— SHORT PROBLEM A —
According to the press release about James O'Donnell's honorary doctorate, at which institutions has O'Donnell taught?
— SHORT PROBLEM B —
Could you write the next paragraph of the press release about James O'Donnell's honorary doctorate, picking up after its final sentence?

— READING TEXT —
PRESS RELEASE
October 6, 1999
Contact: Buff Lindau
(802) 654-2536
Penn Classics Professor & Vice Provost,
James O'Donnell,
Awarded Honorary Doctorate
from Saint Michael's College in Vermont

At the annual academic convocation of Saint Michael's College of Vermont, Dr. James J. O'Donnell of the University of Pennsylvania, was awarded an honorary doctor of humane letters degree. The cap-and-gown ceremonious event Sept. 24 featured a lecture by O'Donnell, academic achievement awards to Saint Michael's faculty members, and musical selection by Bach performed by the student wind ensemble of the Catholic liberal arts college.

O'Donnell, professor of classical studies and vice provost for information systems and computing at Penn, gave a learned lecture about innovative pedagogy with the tongue-in-cheek-title, "How to Prove the Earth is Flat."

Saint Michael's President Marc vanderHeyden awarded O'Donnell the honorary doctorate and draped the academic hood over his shoulders. O'Donnell's achievements were outlined by SMC Dean of the College John Kenney with reference to his education at Princeton, University College, Dublin, and an earned Ph.D. at Yale, all by the time O'Donnell was 25.

O'Donnell began his teaching career at Bryn Mawr, moved to Catholic University and then Cornell before arriving at Penn. He gained international renown for his teaching and scholarship, most especially through a series of works on Latin Christianity in late antiquity. This work includes "a monumental three-volume introduction, text and commentary to Augustine's Confessions," published by Oxford University Press in 1992. O'Donnell also lives in and directs a residential academic community for Penn undergraduates, Hill College House.

— DATA SHOWN —
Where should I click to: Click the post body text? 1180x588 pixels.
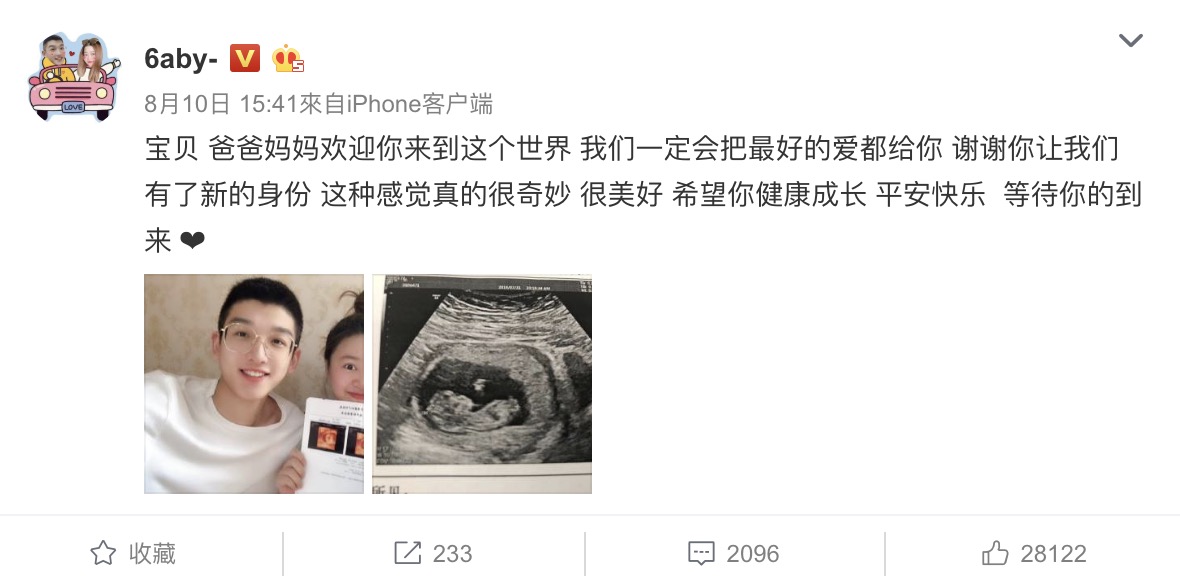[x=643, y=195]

* * *

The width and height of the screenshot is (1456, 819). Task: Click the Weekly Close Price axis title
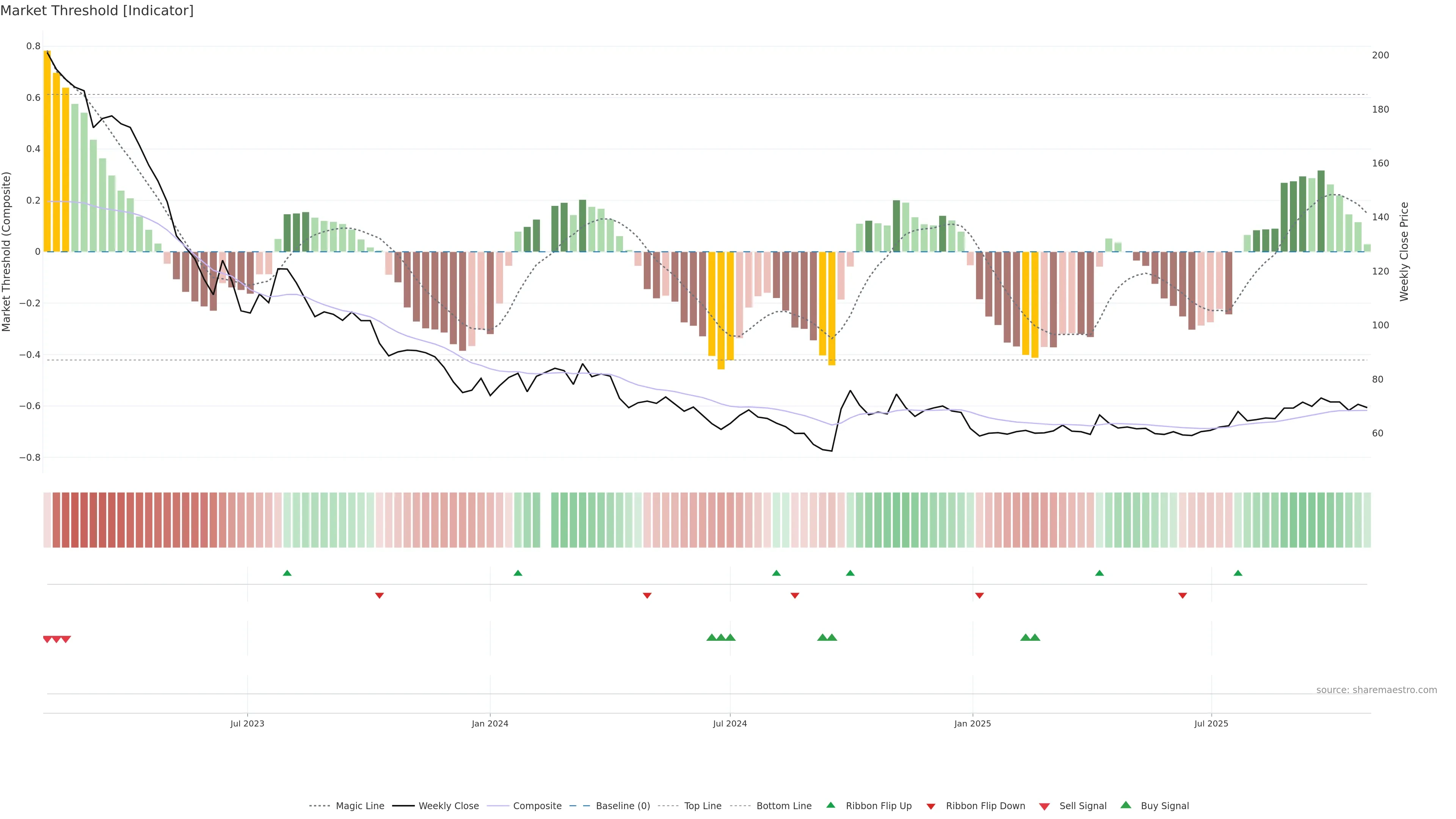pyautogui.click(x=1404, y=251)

— FINAL ANSWER A —
Bryn Mawr, Catholic University, Cornell, University of Pennsylvania (Penn)

— FINAL ANSWER B —
O'Donnell's unusual commitment to computer technology in the classroom led to his selection as Penn's vice provost for computing because, as the former university provost stated, "We wanted someone managing computing who understood it intellectually, from the bottom up." O'Donnell founded two e-journals, Bryn Mawr Classical Review and NewJour, and he made significant innovations in Penn's computing systems and in the classroom using, among other approaches, decentralized computer support. His latest book, Avatars of the Word: From Papyrus to Cyberspace (Harvard University Press, 1998) sees history "as a succession of information technology crises beginning with the invention of writing."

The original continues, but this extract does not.